The press release that analyst firm Rystad Energy put out in April 2023 was music to the ears of anyone in the energy storage sector. The UK’s battery storage market is expected to see “exponential growth,” said Rystad Energy, hitting 24 GW by the end of the 2020s from 4.7 GW today.
“These utility-scale battery systems will attract investments of up to $20 billion and have enough combined energy reserves to power 18 million homes for a year,” the company said.
“Thanks to this rapid expansion, the UK will account for almost 9% of all global capacity installations, sitting fourth in the table behind China, the US and Germany.”
As a company dedicated to building and operating utility-scale battery plants, with a major focus on the UK, we wholeheartedly agree with Rystad’s analysis, which is based on a government target of 30 GW of energy storage capacity by 2030, including batteries, flywheels and other technologies.
“We project that the UK will meet and even surpass its target, but only if the government addresses some expected roadblocks,” Rystad said.
“Namely, ensuring widespread grid connections for battery systems, mitigating supply chain issues and developing a policy framework for pumped hydro projects.”
Pumped hydro, which Rystad says accounts for 2.8 GW of capacity today, or 60% of the UK’s total, will remain a key source of long-duration energy storage in the future.
However, the bulk of future UK growth will come from battery energy storage systems (BESSs) such as the one we have developed this year at Richborough Battery Energy Park.
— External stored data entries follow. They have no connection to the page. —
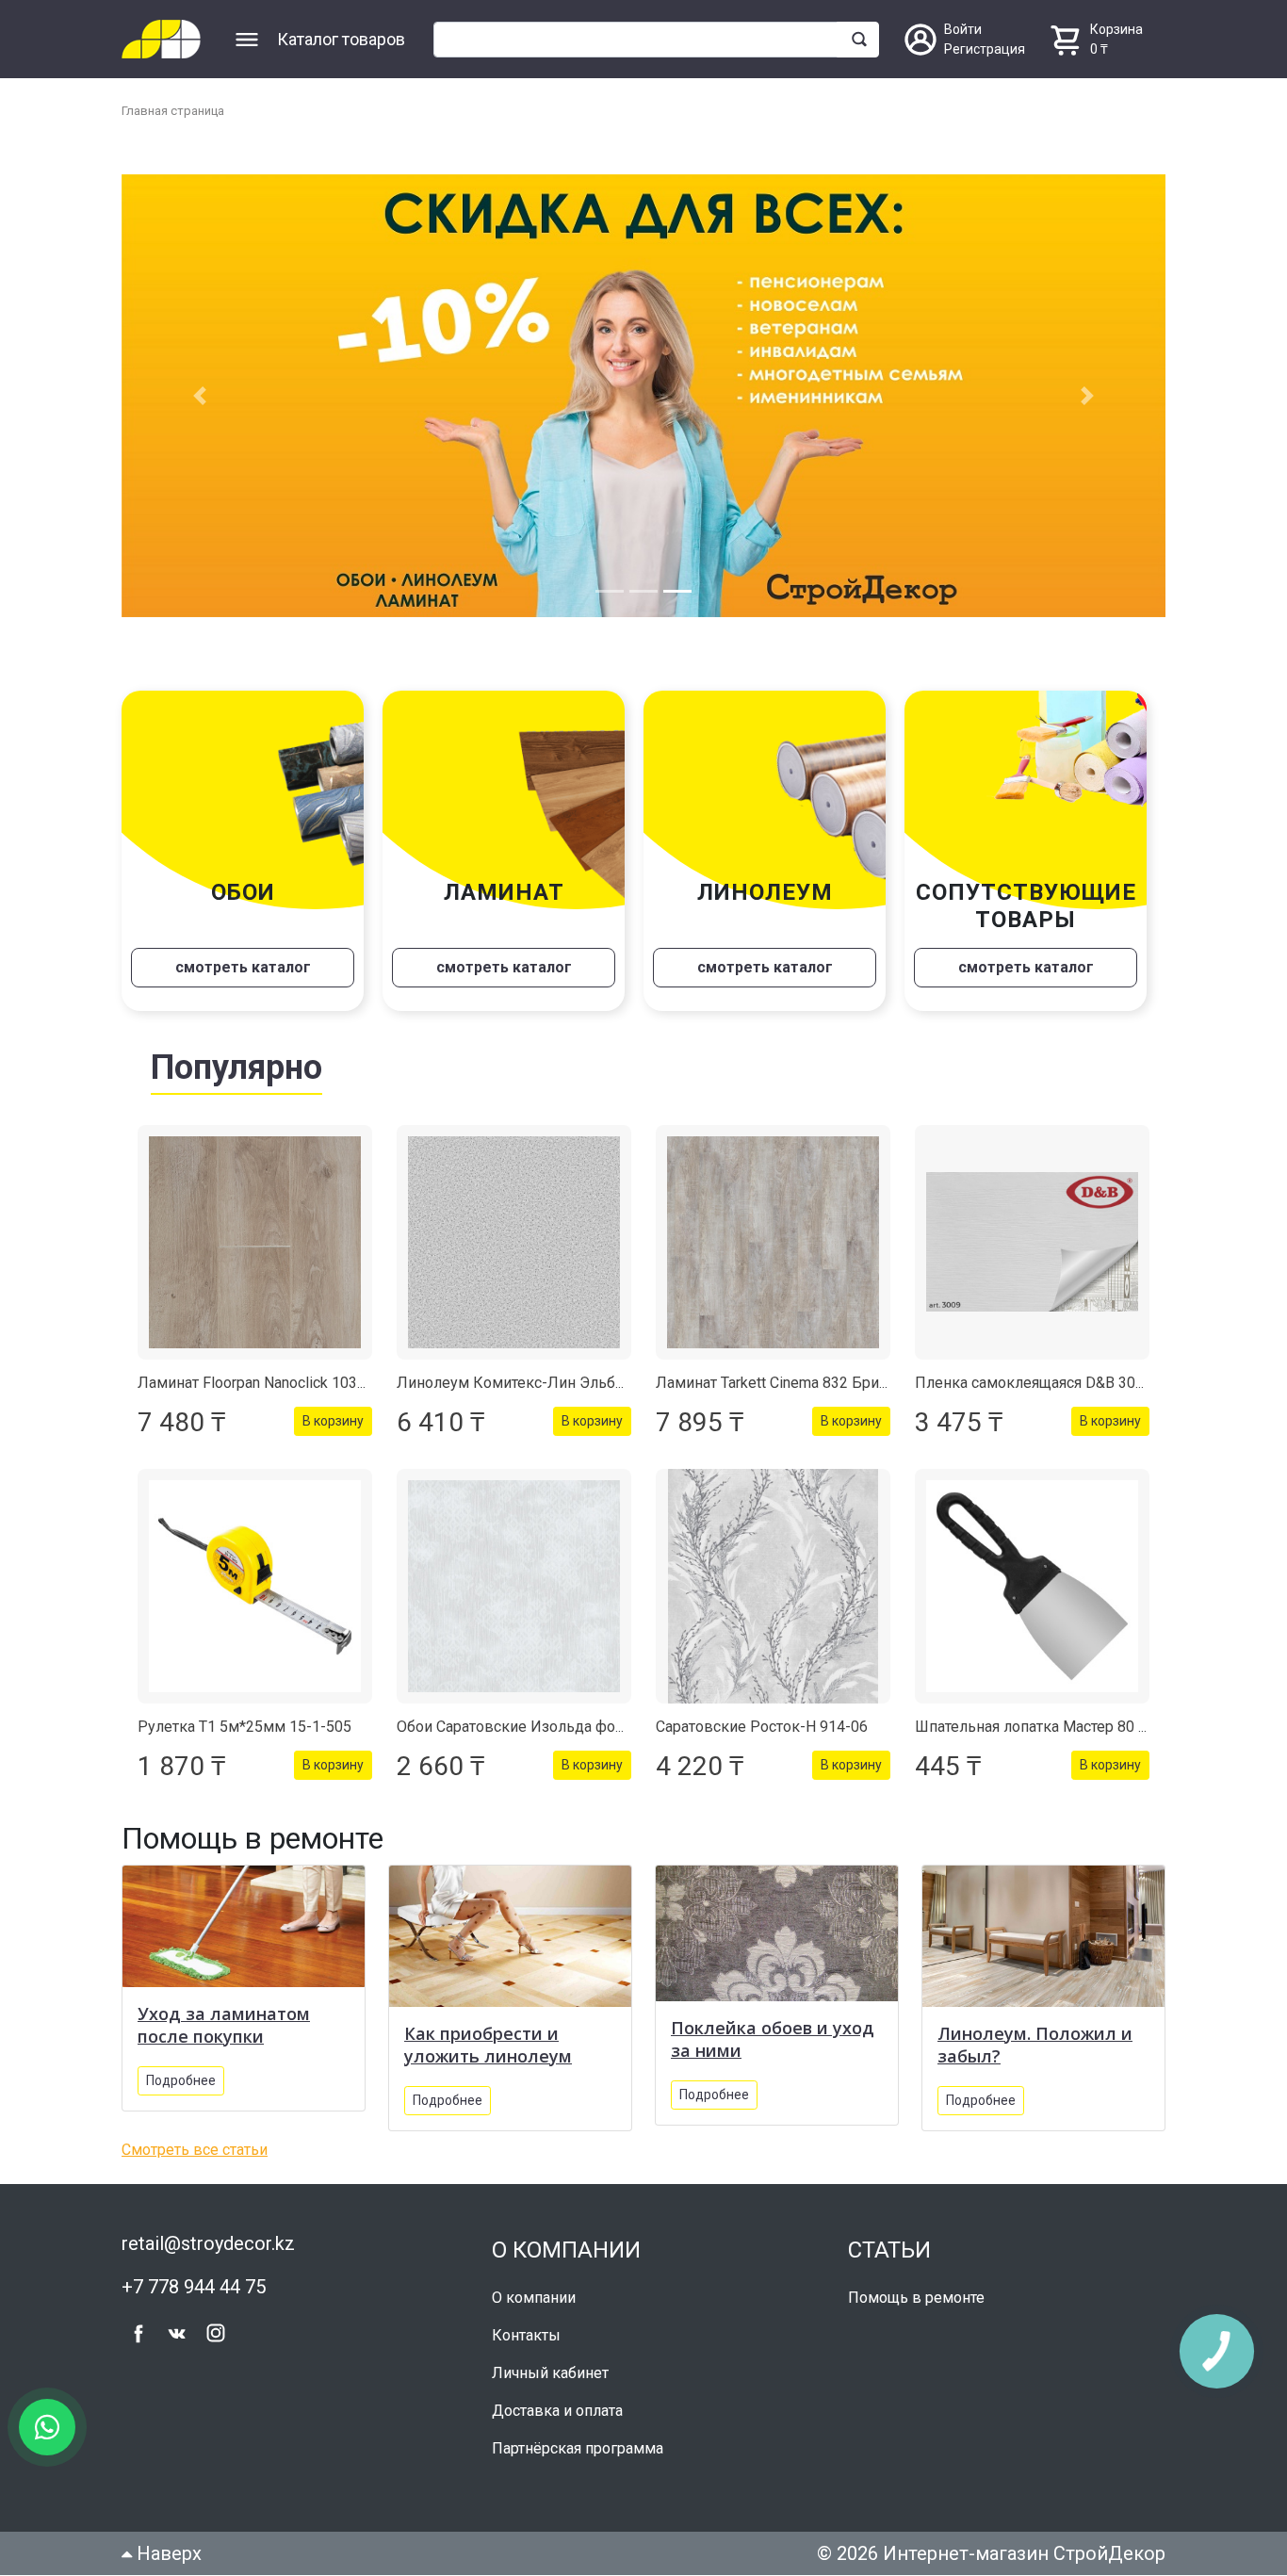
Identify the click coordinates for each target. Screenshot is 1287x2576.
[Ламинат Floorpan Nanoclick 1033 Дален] (255, 1244)
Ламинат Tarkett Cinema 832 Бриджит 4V (796, 1385)
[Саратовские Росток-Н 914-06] (773, 1588)
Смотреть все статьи (195, 2151)
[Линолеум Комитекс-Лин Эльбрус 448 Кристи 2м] (514, 1244)
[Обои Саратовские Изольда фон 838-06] (514, 1588)
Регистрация (984, 49)
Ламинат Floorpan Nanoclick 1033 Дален (276, 1385)
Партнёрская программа (577, 2449)
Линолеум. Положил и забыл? (1034, 2046)
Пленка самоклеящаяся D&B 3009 (1033, 1385)
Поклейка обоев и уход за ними (772, 2040)
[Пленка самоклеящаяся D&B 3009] (1032, 1244)
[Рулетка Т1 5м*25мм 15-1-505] (255, 1588)
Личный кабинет (550, 2374)
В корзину (333, 1422)
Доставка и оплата (557, 2412)
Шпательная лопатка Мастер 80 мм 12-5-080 (1071, 1728)
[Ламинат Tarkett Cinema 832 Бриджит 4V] (773, 1244)
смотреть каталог (243, 969)
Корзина (1116, 29)
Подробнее (181, 2081)
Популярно (236, 1069)
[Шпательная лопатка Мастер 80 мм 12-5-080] (1032, 1588)
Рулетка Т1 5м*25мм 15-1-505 (244, 1728)
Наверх (167, 2554)
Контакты (526, 2336)
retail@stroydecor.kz (208, 2245)
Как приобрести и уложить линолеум (488, 2046)
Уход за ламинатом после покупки (224, 2025)
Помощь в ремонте (916, 2298)
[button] (200, 396)
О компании (534, 2298)
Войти (963, 29)
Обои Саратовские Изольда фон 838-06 (536, 1728)
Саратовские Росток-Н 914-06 (762, 1728)
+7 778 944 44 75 (194, 2288)
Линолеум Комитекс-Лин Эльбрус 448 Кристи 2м (571, 1385)
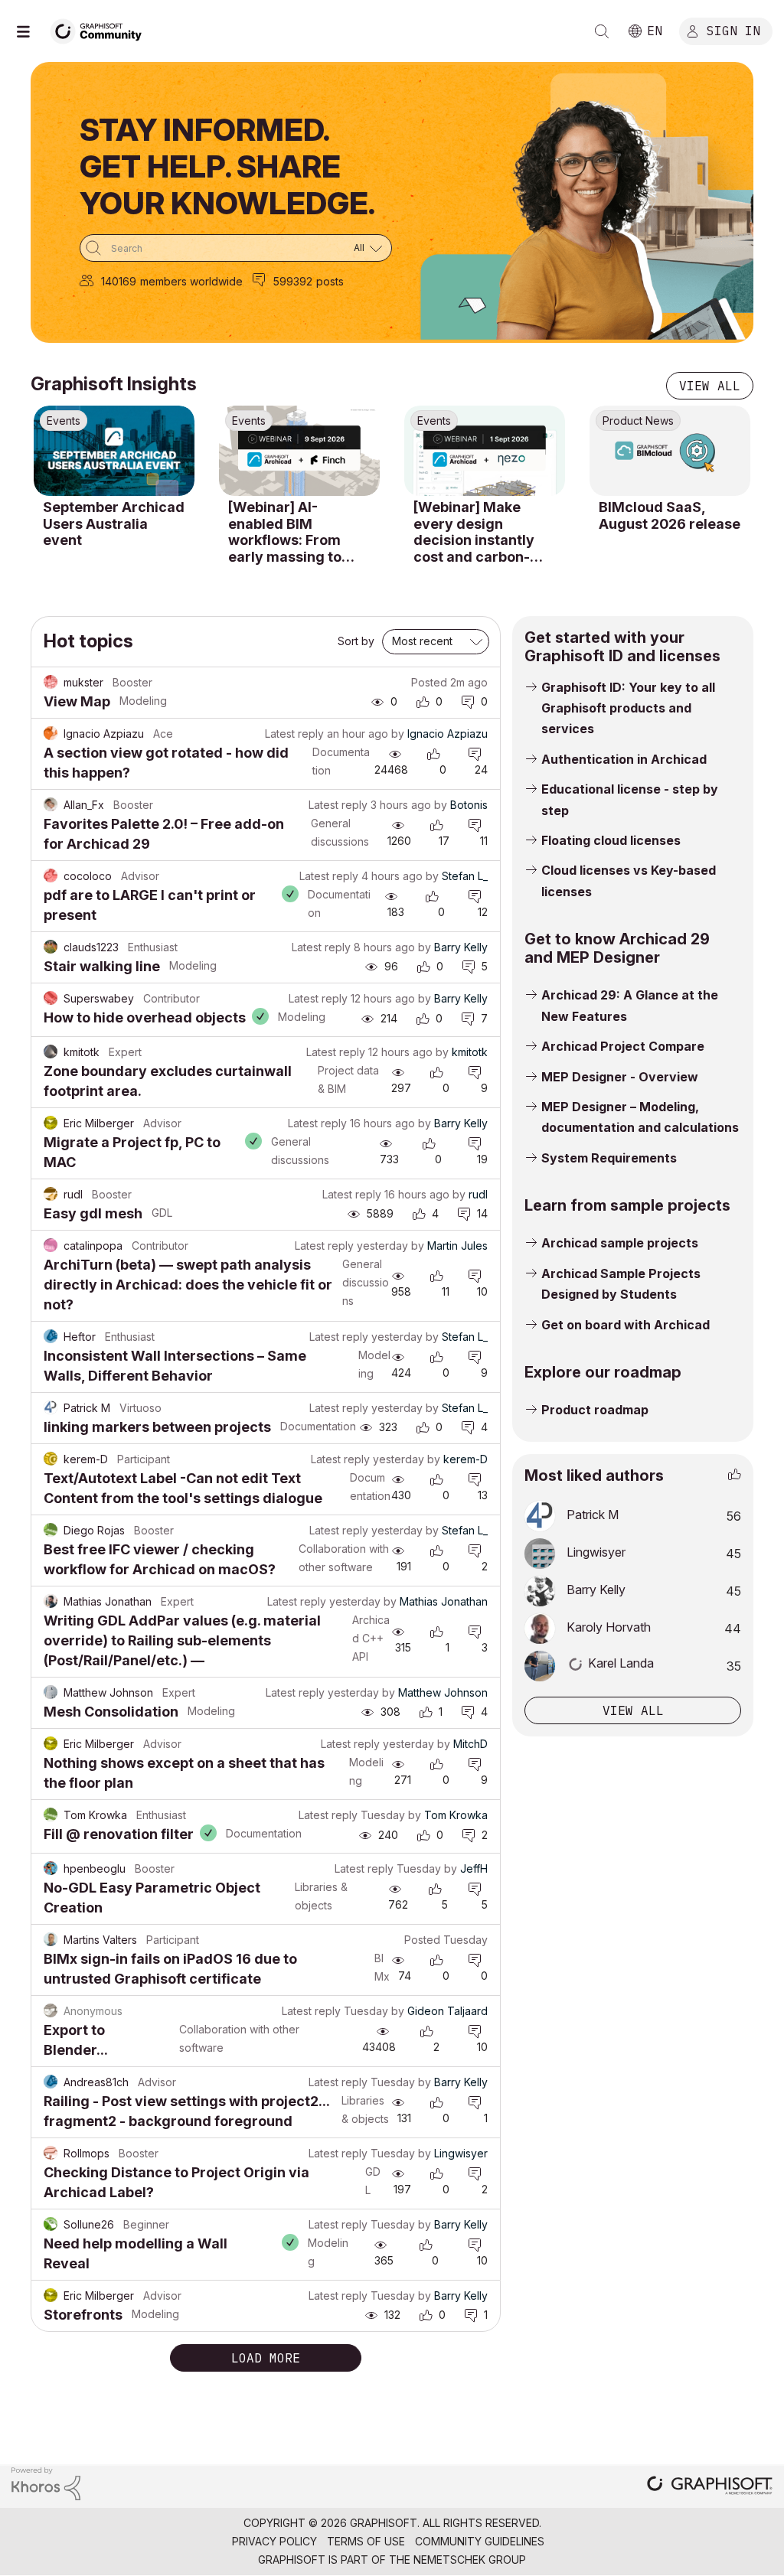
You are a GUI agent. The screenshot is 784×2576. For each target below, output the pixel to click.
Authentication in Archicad (624, 759)
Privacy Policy (274, 2541)
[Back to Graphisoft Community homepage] (101, 29)
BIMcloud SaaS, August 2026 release (669, 515)
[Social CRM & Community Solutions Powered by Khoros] (45, 2482)
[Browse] (30, 31)
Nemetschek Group (469, 2559)
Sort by (356, 640)
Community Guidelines (479, 2541)
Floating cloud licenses (611, 840)
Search (601, 31)
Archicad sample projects (619, 1243)
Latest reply (294, 733)
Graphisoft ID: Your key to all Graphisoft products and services (628, 708)
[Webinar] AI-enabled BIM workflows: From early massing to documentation (284, 532)
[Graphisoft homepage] (710, 2487)
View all (709, 385)
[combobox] (236, 248)
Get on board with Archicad (625, 1324)
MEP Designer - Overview (619, 1076)
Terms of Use (366, 2541)
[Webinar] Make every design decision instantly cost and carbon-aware (473, 532)
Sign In (733, 29)
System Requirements (609, 1158)
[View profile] (50, 682)
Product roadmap (594, 1409)
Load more (265, 2358)
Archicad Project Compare (622, 1046)
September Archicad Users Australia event (114, 523)
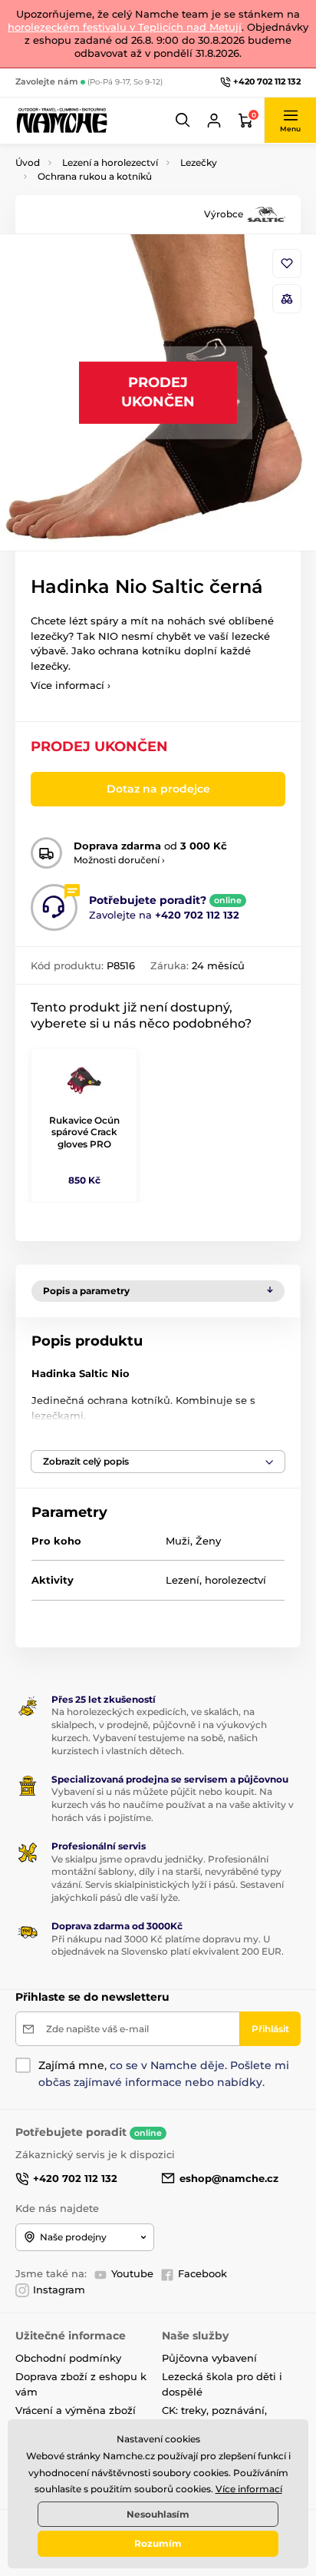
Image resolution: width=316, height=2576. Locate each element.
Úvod (27, 162)
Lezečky (198, 162)
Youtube (132, 2273)
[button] (183, 121)
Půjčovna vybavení (209, 2358)
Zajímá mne (71, 2065)
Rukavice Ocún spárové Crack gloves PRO (84, 1132)
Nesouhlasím (158, 2514)
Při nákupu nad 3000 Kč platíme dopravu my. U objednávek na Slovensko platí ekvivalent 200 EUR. (167, 1945)
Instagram (59, 2289)
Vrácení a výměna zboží (75, 2410)
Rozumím (158, 2543)
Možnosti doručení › (119, 860)
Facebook (202, 2273)
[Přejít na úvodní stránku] (61, 120)
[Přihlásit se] (214, 121)
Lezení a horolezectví (110, 162)
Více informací (249, 2489)
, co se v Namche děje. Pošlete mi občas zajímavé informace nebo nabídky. (163, 2073)
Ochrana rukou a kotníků (95, 176)
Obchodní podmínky (68, 2358)
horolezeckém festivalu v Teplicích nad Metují (125, 27)
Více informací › (70, 685)
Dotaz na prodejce (158, 789)
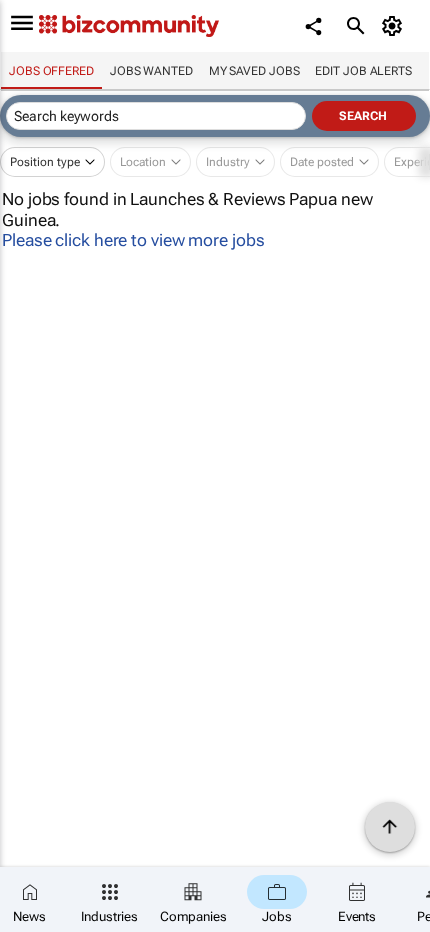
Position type (45, 162)
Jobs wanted (151, 71)
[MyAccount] (395, 26)
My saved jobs (254, 71)
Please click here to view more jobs (133, 240)
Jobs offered (51, 71)
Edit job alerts (363, 71)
Rystad says: “Battery developments are not only set to grow in number but also in scale thanks to the government’s decision to lift size restrictions on project planning. As a result, the most common size of BESS projects in the UK is set to leap, with some single projects even topping 1 GW.”
A battery project of this scale could require as much as 55 acres of land, equivalent to more than 40 football fields, Rystad says. Does the UK really need this much storage? And is $20 billion (around £16 billion since we are in the UK here) not a rather large amount of money to spend on batteries?
First, it is important to stress that the investment levels Rystad is talking about are practically all in the form of private backing. Battery storage has never enjoyed state support in the UK (nor anywhere else, in fact) and there is no reason for it in future.
On the contrary, batteries provide such a wide range of useful services to the grid that investors can be assured of reliable and profitable returns from almost any project.
As Rystad points out, in the UK a battery project can make money from capacity market auctions, frequency response services, wholesale markets, balancing mechanisms and a trio of fast-acting dynamic products required by National Grid.
In the UK, we estimate that a battery system offering wholesale optimisation and ancillary services and operating in the Triads and Capacity Market could generate approximately £59 per kilowatt of capacity in base gross revenues per annum.
Adding further applications, such as participation in the National Grid Balancing Mechanism, could deliver an additional £32 per kilowatt, pushing returns to £91 per kilowatt.
For a typical 100 MW battery project, that equates to around £9 million revenue a year—and the asset could have a lifetime of more than 25 years. These are also services that are increasingly key to the UK grid as it looks to assimilate growing levels of homegrown clean energy.
In time, they will help allow the UK to get practically all its primary energy from sources that are renewable, have zero marginal cost and are nationally produced, giving the country access to low-cost, secure, non-polluting power forever. Is £16 billion a lot to pay for this privilege?
Let’s put the figures in context. The investment cited by Rystad—again, in terms of private money—is about a sixth of the £98 billion in public funding that it will cost to build the HS2 high-speed rail link, which has already been scaled down because of cost overrun concerns.
More pertinently, it is less than half of the £33 billion that the UK has committed to investing in Hinkley Point C, another plank in the UK’s strategy for net-zero emissions.
While all investments in low-carbon technology are to be welcomed, it should be noted that Hinkley Point C is a riskier investment than British battery plants. Only two reactors of the Hinkley Point C design have ever been built in Europe, both subject to major cost and schedule overruns.
Olkiluoto 3 in Finland went from costing €3 billion to €11 billion and opened 12 years behind schedule. Meanwhile Flamanville 3 in France has gone up in price from €3 billion to €13.2 billion and still has not entered operation, despite an initial commissioning date of 2012.
These overruns have made it virtually impossible for governments to find private investors willing to back nuclear projects, so any excess costs incurred in at Hinkley Point C will likely be borne by the taxpayer.
The UK government has pledged to buy the plant’s electricity at £92.50 per MWh, increasing by inflation since 2012. This compares to a price of £37.35 per MWh for offshore wind procured in July last year.
Finally, the UK’s investment in battery storage should also be viewed from the perspective of industrial leadership.
Since leaving the European Union, the UK has struggled to remain competitive on the global stage, and becoming a top-five battery storage market could deliver not only significant levels of investment but also highly exportable manufacturing capacity and project management know-how.
In this respect, the country could do with batteries what it has already done with offshore wind, where it is the leading market in Europe and second only to China in the world.
Based on all these factors, it is hard to see Britain’s burgeoning battery boom as anything but brilliant news for the country.